TORONTO—No, it will not. Despite its current malaise, the New Democratic Party is too thoroughly embedded in the fabric of Canada’s political culture to unravel completely.
The party’s antecedents run back to the turn of the 20th century, when Labour and socialist parties sprung up across urban English Canada and rural Saskatchewan. Pooling their efforts in 1932 to form the Co-operative Commonwealth Federation (CCF), the NDP’s forerunner, they rejected the strategy of organized labour in the United States to “elect your friends”—usually Democrats—and “defeat your enemies”—generally Republicans.
Patterned on the model of Britain’s Labour party, the CCF garnered substantial support among British immigrants steeped in the old country’s politics. Many CCF leaders were either British-born or British-educated: J.S. Woodsworth, M.J. Coldwell, David Lewis, Saskatchewan’s Tommy Douglas, Manitoba’s S.J. Farmer, British Columbia’s Ernest and Harold Winch, Ontario’s Samuel Lawrence, and Alberta’s Floyd Johnson. Because of its British hue, a socialist party like the CCF was culturally viable in Canada in a way it was not in the U.S., where socialism was dismissed as un-American.
Like the CCF, the nascent NDP aspired to displace the Liberals as British Labour had done to become the alternative to Conservatives in a two-party parliamentary system.
That dream now seems dead.
However, becoming the left-wing alternative to a right-wing Conservative party did pan out in several provinces; the NDP has formed governments in six provinces and one territory. Currently, the party governs British Columbia and Manitoba, whose combined population is 7 million, while Liberal governments hold sway only in Newfoundland and New Brunswick, with a combined population of 1 million.
At the federal level, the party has contested 21 elections since its formation in 1961. Its average or mean vote has been 16 per cent. Every election is unique, but what happened in the April 28, 2025, election conforms to a cyclical pattern in NDP support. It has oscillated between its recent low of six per cent and a high of 20 per cent, except for the fluky 2011 election when the party swept most of Quebec to give it 31 per cent of the national vote. In the three elections prior to this year, the NDP’s vote averaged 18 per cent. Expect it to be closer to that level in the next election, a reminder that while history never repeats itself, it does often rhyme. Political scientists often term this pattern ‘path dependency:’ past events significantly influence future outcomes even if the past seems no longer relevant.
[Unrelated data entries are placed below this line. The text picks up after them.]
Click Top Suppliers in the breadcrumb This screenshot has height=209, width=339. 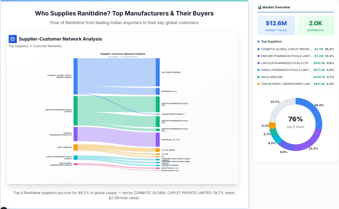click(19, 46)
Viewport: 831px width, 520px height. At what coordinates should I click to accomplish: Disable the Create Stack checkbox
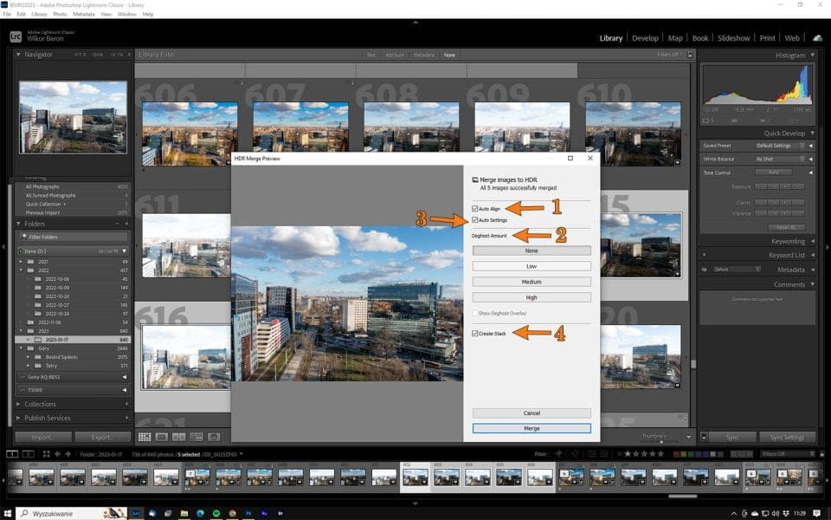pyautogui.click(x=475, y=332)
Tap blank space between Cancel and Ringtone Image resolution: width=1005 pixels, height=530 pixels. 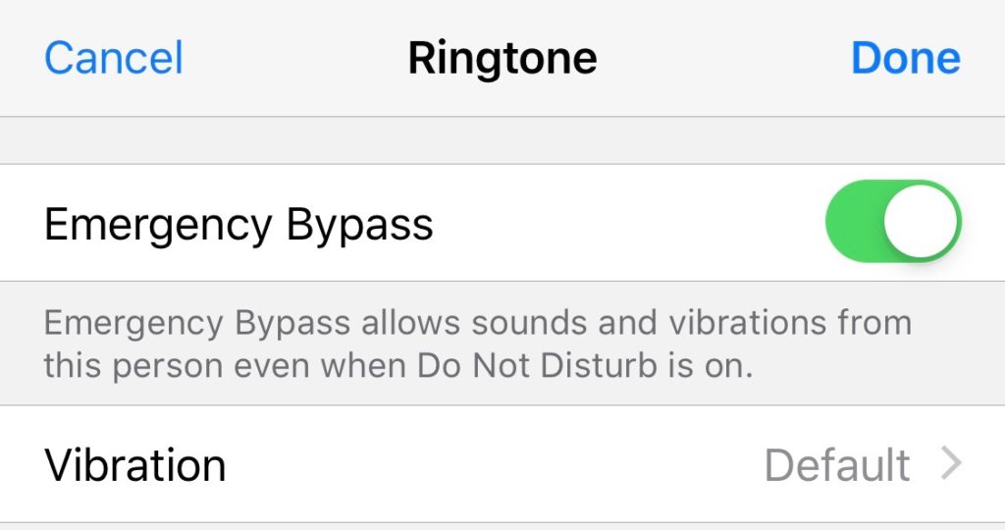point(294,58)
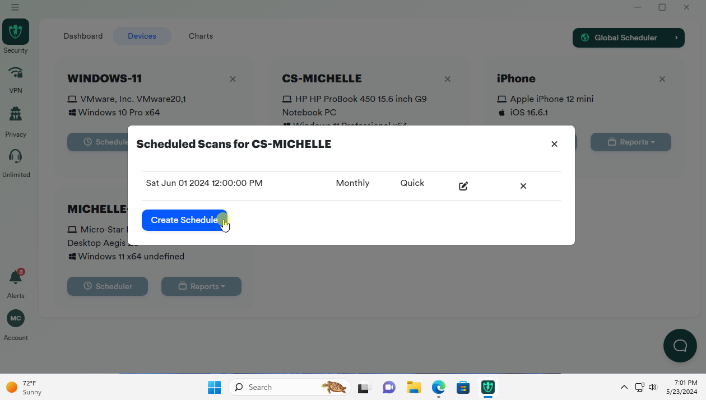Edit the monthly quick scan schedule
The height and width of the screenshot is (400, 706).
click(463, 186)
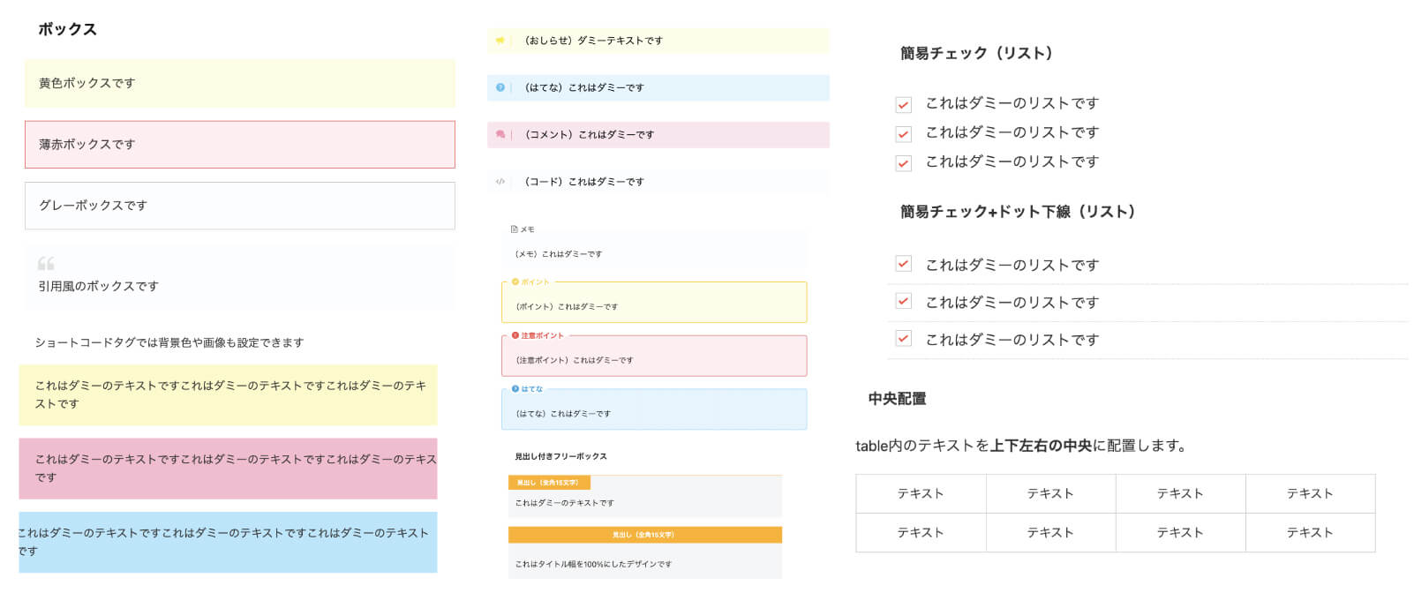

In the formation of the NDP—an alliance of the CCF and the Canadian Labour Congress—unions played a major role and were guaranteed representation at conventions. Union representatives constituted more than one third of the delegates at the party’s founding convention, and many other unionists attended as delegates of CCF constituency clubs. But the party and the labour movement have become increasingly detached; the current NDP constitution no longer guarantees union representation, and limits union delegates at conventions to 300.
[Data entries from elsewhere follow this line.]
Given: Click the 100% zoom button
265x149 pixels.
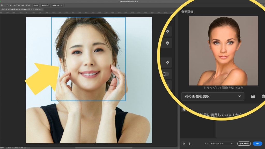Looking at the screenshot, I should pos(36,5).
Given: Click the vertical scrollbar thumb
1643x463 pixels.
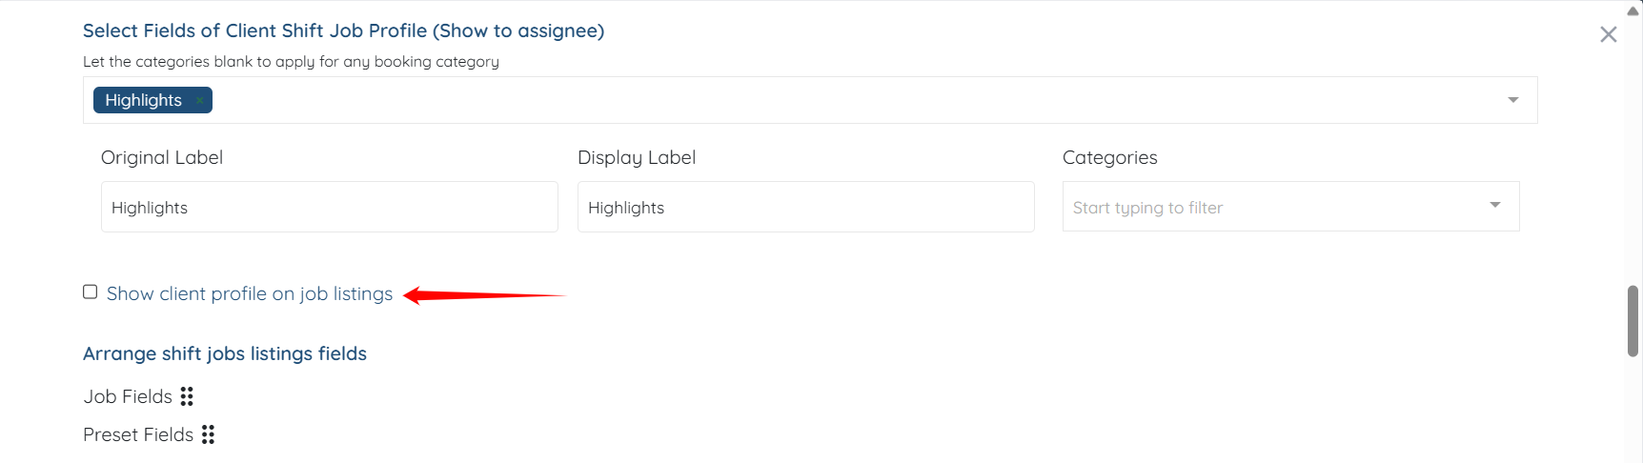Looking at the screenshot, I should [1633, 320].
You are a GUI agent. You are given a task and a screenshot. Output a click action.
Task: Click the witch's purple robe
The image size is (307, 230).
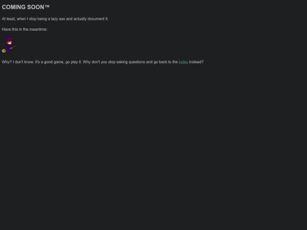click(9, 48)
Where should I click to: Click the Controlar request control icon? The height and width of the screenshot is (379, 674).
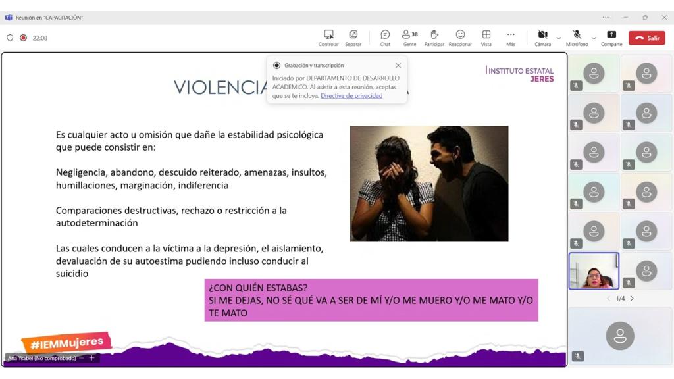(328, 38)
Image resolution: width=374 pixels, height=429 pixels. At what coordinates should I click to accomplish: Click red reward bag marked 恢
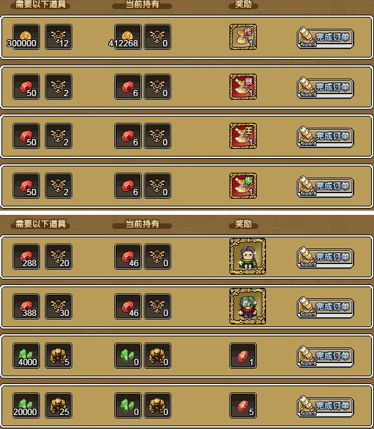click(243, 186)
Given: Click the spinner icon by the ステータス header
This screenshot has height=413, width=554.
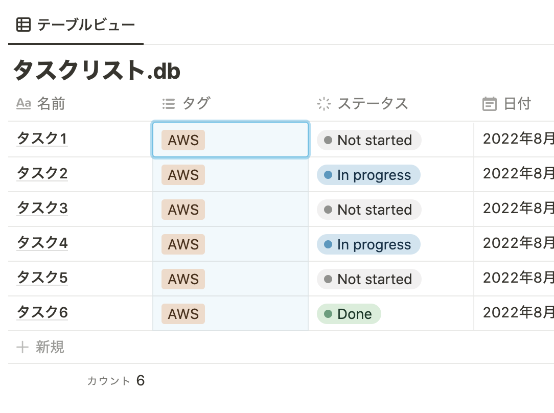Looking at the screenshot, I should 324,104.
The party and the labour movement have refashioned themselves. The NDP expanded the CCF’s pleas to workers and farmers, explicitly appealling also to “liberally minded individuals.” It continues to champion labour interests, but it also became the first party to embrace identity politics and adopt the language of intersectionality, interconnecting race, class, and gender. Rosemary Brown’s performance at the 1975 NDP leadership convention was an early indicator; the runner-up Black Jamaican immigrant garnered 40 per cent of the vote.
Organized labour has evolved, as well. At first it represented private sector workers, but now public sector employees dominate. Many are upper middle class. Former stalwart unions who supported the party, like the autoworkers, have endorsed Liberal leaders. In Ontario, many trades unions have lined up behind Doug Ford’s Progressive Conservatives. As the electorate has moved to the right on a variety of social and economic issues, the NDP brand has suffered.
But the pendulum of politics constantly swings. The currently leaderless party will select a new captain by next spring. Who qualify as early potential contenders? I see three: Alberta MP Heather McPherson, the party’s foreign affairs critic; former B.C. MP Nathan Cullen; and Avi Lewis, son of former Ontario NDP leader Stephen Lewis and grandson of former federal leader David Lewis.
Like the Conservatives and unlike the Liberals, ideology plays a prominent role in the NDP. It has always had a more radical group driven by youth and campus activists who consider electoral politics a limited force. They put stock in extra-parliamentary organizing, political education, and direct action. They undid Tom Mulcair and favoured Jagmeet Singh as his successor. My hunch: they’ll go for Lewis who is not in the party mainstream as were his forebears.
Hey, but I’m wrong most of the time.
Nelson Wiseman is professor emeritus of political science at the University of Toronto.